MuGe: Sandra researched the foundations and was able to shed light on the Nazi apparatus as it acted on institutions, not only on individuals. Now, we would like to bring the insights we gained from the public archives to bear on my family’s documents and publish our conversations as a dialogue between the researcher and the descendant. The project is relevant: Foundations are key players in our society today. They support our cultural, scientific and social life to a great extent. The liberal Jewish citizens of the 19th century, committed to the ideas of the Enlightenment, understood this early on.
NL: Sandra, you are a lawyer, an art historian and an expert on provenance.

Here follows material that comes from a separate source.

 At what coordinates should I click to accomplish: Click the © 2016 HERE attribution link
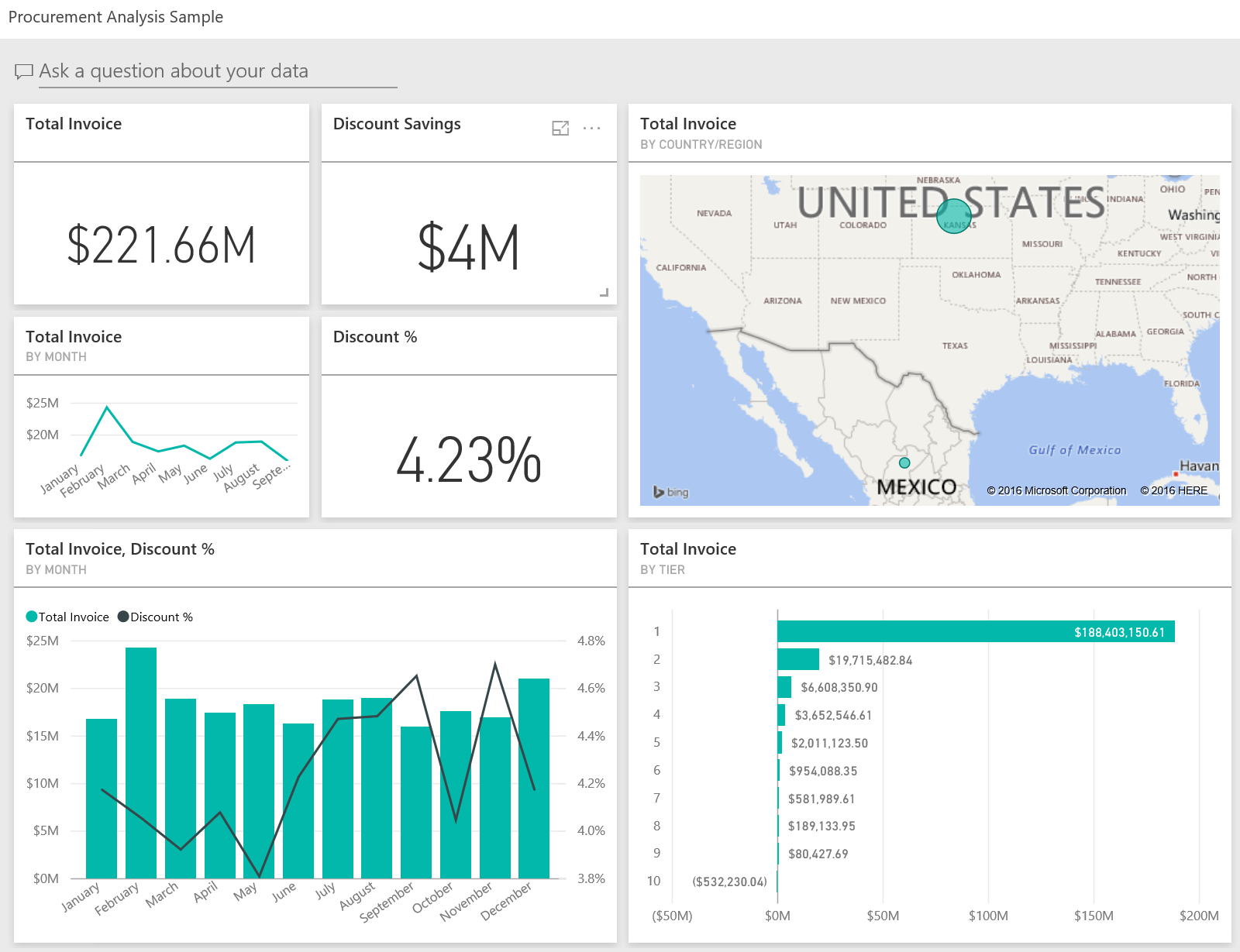tap(1174, 490)
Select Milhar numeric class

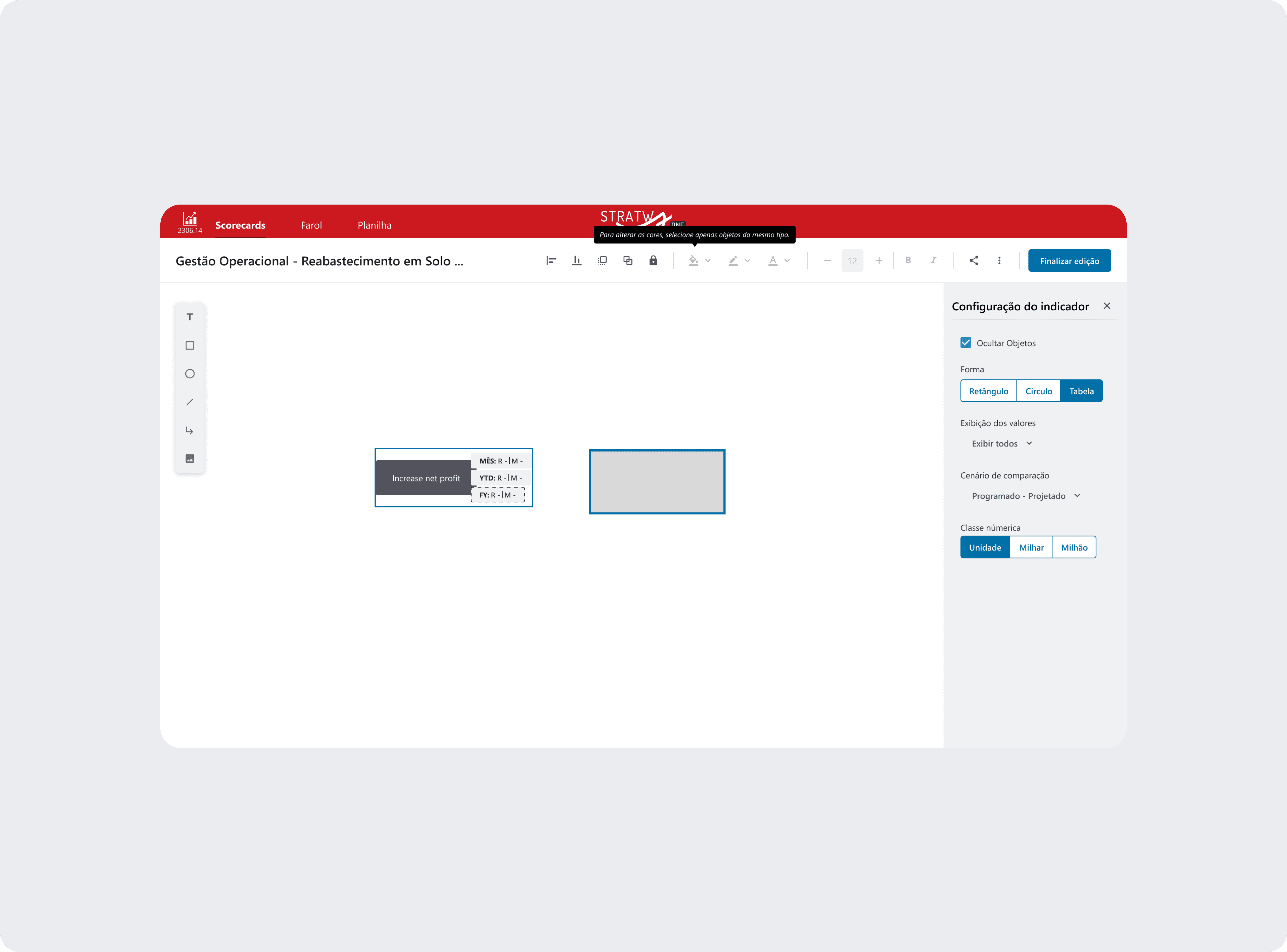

What did your research reveal?
Sandra Sykora: Muriel already had viewed some documents from the Institut für Stadtgeschichte (Institute for Urban History). I built upon her research and found many more files. They document the systematic plundering of the foundations by the Nazi city administration, as well as the bullying and persecution of the board members in such detail and reveal so much depravity, that my blood often froze in my veins when I read them. At first, I told Muriel only bits and pieces of what I found. It was literally unbearable. Then we agreed that I would compile my findings in a report, referencing both the historical and the legal scholarship. This was and is a joint process. And it confirms what Muriel says: you have to shed light on the past!
NL: The laws regulating foundations were shamelessly undercut. How was that possible?
SaSy: Actually, the foundation law, which was written in the 19th century, remained largely unaffected. Nazi lawyers turned other cogs in the legal system of the time. They classified foundations that did not exclusively benefit «deutschen Volksgenossen» (Germans, defined racially) as non-charitable, which affected their taxation status and allowed assets to be deducted. Jews were ousted from boards of directors, as were Jewish names in the foundation names. Founders’ goals were grossly disregarded. Properties were acquired by the city below value. Most Jewish foundations, including those founded by Muriel’s family, were incorporated into the Reich Association of Jews in Germany; their assets then fell to the German Reich. The fate of the three foundations is representative of countless others as they were regarded as «resources» by the Nazis. Former board members could only revive a small number of foundations after the war. With Jewish foundations gone, a valuable tradition of Jewish patronage and civic spirit was lost as well, along with trust in the state. The state had promised that foundations were to be established for eternity!
NL: Thank you for this insight into a promising project!